Collected data:
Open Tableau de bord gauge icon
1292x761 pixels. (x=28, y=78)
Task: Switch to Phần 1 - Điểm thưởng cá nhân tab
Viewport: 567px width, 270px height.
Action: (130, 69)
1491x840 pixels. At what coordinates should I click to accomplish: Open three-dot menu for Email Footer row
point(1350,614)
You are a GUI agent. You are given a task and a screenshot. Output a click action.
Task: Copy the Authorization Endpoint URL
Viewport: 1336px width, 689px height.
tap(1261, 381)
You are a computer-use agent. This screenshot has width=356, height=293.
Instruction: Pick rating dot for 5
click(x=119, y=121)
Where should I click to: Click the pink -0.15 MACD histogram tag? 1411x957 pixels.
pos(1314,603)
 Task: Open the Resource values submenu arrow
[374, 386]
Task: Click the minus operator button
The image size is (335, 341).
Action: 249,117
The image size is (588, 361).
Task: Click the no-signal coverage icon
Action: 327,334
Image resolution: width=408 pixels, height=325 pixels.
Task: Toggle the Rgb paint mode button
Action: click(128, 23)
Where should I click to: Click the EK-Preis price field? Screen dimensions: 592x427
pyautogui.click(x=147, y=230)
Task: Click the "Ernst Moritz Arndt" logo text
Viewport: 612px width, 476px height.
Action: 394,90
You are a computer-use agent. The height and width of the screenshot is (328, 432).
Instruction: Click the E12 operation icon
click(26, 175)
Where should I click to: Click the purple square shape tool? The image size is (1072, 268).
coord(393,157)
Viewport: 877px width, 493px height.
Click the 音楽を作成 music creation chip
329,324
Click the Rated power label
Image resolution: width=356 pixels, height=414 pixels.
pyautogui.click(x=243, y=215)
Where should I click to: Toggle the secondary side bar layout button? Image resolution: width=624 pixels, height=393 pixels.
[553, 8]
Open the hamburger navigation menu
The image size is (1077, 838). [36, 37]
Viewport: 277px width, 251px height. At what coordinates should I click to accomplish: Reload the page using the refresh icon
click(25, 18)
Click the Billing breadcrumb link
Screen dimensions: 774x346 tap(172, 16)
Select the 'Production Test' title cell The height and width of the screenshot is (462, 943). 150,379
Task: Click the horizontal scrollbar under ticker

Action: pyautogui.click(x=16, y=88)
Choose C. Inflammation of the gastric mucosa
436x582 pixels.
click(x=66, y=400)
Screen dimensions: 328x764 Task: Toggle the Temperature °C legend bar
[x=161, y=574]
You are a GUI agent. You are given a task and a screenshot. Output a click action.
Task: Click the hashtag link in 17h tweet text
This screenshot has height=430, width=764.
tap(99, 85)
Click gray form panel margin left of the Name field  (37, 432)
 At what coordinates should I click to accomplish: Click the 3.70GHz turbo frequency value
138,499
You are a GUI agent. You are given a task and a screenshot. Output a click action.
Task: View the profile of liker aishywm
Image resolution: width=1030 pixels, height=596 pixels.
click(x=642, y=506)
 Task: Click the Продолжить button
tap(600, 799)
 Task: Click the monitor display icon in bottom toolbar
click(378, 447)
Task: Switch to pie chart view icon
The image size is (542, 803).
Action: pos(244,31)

PROMPT:
What is needed is an exact copy of the lines from the one containing "Task: Click the hashtag" through the last line of the records above, both included.

REPLY:
Task: Click the hashtag link in 17h tweet text
This screenshot has height=430, width=764.
tap(99, 85)
Click gray form panel margin left of the Name field  (37, 432)
 At what coordinates should I click to accomplish: Click the 3.70GHz turbo frequency value
138,499
You are a GUI agent. You are given a task and a screenshot. Output a click action.
Task: View the profile of liker aishywm
Image resolution: width=1030 pixels, height=596 pixels.
click(x=642, y=506)
 Task: Click the Продолжить button
tap(600, 799)
 Task: Click the monitor display icon in bottom toolbar
click(378, 447)
Task: Switch to pie chart view icon
The image size is (542, 803).
Action: pos(244,31)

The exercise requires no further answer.